Your answer must consist solely of the lines from the start of the entries below through the line with "Select Team in the sidebar", unchanged.
(Data in this exercise begins)
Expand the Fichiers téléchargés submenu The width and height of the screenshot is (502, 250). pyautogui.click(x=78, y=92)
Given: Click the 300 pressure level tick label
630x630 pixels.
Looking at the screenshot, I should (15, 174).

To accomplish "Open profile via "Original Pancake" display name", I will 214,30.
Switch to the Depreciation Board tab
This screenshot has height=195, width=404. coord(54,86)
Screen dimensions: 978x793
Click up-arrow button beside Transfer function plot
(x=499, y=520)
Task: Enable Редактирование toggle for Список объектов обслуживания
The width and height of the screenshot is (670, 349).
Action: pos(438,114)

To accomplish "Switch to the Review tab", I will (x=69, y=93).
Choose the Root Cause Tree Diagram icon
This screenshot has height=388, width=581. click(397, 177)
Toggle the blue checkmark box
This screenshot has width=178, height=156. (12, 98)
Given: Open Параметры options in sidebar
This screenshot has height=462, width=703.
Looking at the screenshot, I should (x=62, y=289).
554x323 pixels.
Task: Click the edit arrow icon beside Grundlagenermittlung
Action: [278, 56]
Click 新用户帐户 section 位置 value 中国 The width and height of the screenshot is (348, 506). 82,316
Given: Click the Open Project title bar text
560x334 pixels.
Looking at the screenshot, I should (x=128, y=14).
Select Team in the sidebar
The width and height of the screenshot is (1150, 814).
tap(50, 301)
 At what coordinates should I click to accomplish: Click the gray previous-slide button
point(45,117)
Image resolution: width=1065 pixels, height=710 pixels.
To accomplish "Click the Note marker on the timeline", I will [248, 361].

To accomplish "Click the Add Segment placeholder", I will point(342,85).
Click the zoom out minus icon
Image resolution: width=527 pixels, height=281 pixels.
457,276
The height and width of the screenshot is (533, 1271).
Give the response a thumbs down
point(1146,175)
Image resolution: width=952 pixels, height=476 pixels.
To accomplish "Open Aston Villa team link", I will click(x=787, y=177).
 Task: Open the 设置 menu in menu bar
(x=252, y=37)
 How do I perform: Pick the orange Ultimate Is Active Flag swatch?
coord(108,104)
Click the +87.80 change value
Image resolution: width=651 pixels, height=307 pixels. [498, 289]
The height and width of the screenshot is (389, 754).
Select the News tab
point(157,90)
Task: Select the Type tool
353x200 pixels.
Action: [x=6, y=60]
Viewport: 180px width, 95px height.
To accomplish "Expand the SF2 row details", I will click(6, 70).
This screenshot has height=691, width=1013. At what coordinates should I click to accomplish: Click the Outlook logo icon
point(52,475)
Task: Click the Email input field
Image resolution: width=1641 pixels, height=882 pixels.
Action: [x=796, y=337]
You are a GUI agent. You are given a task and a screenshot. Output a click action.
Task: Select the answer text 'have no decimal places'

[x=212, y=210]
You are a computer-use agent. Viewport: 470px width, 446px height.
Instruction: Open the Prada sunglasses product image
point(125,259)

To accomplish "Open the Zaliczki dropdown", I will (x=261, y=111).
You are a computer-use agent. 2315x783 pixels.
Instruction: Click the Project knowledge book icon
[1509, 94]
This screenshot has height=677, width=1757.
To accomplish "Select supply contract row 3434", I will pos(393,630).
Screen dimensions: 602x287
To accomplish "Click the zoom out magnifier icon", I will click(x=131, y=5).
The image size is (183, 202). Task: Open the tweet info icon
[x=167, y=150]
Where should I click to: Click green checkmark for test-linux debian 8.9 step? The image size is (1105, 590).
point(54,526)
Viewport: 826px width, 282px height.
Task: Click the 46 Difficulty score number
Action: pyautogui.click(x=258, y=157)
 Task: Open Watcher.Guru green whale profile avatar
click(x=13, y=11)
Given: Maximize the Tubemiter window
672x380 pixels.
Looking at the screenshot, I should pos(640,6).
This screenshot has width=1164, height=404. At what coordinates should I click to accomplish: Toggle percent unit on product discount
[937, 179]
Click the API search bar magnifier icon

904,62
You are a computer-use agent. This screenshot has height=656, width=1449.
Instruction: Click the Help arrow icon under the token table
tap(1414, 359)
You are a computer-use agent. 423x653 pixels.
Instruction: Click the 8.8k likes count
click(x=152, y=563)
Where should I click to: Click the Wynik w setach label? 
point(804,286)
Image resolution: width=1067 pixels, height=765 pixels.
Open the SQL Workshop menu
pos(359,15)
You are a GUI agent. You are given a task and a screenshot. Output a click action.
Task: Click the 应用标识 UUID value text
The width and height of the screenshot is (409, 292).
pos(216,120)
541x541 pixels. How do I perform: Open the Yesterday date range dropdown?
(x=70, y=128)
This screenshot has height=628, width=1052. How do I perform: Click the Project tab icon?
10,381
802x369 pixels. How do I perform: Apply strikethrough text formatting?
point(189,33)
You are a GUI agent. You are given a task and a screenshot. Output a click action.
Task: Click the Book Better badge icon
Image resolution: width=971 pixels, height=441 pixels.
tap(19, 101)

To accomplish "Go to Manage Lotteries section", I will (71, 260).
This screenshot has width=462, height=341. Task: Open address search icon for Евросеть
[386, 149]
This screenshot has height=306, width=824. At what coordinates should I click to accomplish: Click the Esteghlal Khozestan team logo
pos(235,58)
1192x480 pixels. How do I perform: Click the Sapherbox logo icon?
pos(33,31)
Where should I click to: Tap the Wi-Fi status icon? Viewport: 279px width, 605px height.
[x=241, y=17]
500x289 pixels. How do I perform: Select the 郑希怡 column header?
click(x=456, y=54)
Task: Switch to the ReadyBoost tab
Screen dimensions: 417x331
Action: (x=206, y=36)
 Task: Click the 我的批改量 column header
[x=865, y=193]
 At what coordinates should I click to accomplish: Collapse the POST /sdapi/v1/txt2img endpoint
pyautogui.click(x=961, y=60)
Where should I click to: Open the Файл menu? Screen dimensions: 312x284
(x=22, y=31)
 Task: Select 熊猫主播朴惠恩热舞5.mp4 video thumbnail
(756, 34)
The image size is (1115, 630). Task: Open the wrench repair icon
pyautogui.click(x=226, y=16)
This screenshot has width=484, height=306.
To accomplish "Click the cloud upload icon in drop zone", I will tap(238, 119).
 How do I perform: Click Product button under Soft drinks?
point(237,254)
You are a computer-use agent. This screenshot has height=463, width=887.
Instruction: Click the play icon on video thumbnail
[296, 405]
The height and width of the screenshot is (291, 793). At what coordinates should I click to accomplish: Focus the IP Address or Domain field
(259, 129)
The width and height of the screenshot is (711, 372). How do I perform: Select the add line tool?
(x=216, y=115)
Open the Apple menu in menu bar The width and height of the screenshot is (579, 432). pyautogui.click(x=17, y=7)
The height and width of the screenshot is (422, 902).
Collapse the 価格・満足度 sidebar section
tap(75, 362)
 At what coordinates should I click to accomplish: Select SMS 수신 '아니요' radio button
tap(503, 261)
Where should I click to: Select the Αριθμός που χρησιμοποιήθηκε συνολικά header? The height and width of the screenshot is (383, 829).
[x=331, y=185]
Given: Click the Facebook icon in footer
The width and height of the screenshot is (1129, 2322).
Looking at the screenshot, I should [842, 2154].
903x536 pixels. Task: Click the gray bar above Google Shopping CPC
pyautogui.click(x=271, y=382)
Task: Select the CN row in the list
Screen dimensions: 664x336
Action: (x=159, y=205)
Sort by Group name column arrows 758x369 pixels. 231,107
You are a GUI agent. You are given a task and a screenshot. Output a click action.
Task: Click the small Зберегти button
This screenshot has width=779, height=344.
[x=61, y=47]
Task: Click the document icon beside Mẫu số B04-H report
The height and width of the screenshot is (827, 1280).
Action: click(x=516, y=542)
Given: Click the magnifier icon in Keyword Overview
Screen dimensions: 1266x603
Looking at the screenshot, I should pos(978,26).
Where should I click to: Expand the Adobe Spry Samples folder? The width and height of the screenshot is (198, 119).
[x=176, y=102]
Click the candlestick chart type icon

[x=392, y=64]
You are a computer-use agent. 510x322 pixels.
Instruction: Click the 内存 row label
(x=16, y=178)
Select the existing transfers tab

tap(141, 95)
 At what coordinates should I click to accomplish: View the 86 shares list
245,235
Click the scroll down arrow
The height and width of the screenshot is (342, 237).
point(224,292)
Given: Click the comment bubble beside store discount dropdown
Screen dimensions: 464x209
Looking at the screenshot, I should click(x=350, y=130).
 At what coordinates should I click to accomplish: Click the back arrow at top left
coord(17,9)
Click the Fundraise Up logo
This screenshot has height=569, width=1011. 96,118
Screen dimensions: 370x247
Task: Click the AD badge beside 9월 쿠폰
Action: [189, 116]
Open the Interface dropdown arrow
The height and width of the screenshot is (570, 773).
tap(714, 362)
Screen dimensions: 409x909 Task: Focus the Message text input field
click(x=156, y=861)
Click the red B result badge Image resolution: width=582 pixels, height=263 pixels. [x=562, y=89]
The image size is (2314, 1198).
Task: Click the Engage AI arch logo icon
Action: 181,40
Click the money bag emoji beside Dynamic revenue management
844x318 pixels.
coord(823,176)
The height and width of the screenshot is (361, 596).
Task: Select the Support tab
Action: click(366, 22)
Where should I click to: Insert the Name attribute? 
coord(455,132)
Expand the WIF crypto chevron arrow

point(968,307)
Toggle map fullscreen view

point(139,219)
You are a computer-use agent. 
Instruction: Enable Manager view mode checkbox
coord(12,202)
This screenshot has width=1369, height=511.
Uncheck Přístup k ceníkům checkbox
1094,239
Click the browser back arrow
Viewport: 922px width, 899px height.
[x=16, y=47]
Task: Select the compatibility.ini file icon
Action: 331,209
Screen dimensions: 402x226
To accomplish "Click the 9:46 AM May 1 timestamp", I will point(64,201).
(Data in this exercise ends)
Answer section:
Expand the Fichiers téléchargés submenu The width and height of the screenshot is (502, 250). pyautogui.click(x=78, y=92)
Given: Click the 300 pressure level tick label
630x630 pixels.
Looking at the screenshot, I should (15, 174).

To accomplish "Open profile via "Original Pancake" display name", I will 214,30.
Switch to the Depreciation Board tab
This screenshot has height=195, width=404. coord(54,86)
Screen dimensions: 978x793
Click up-arrow button beside Transfer function plot
(x=499, y=520)
Task: Enable Редактирование toggle for Список объектов обслуживания
The width and height of the screenshot is (670, 349).
Action: pos(438,114)

To accomplish "Switch to the Review tab", I will (x=69, y=93).
Choose the Root Cause Tree Diagram icon
This screenshot has height=388, width=581. click(397, 177)
Toggle the blue checkmark box
This screenshot has width=178, height=156. (12, 98)
Given: Open Параметры options in sidebar
This screenshot has height=462, width=703.
Looking at the screenshot, I should (x=62, y=289).
554x323 pixels.
Task: Click the edit arrow icon beside Grundlagenermittlung
Action: [278, 56]
Click 新用户帐户 section 位置 value 中国 The width and height of the screenshot is (348, 506). 82,316
Given: Click the Open Project title bar text
560x334 pixels.
Looking at the screenshot, I should (x=128, y=14).
Select Team in the sidebar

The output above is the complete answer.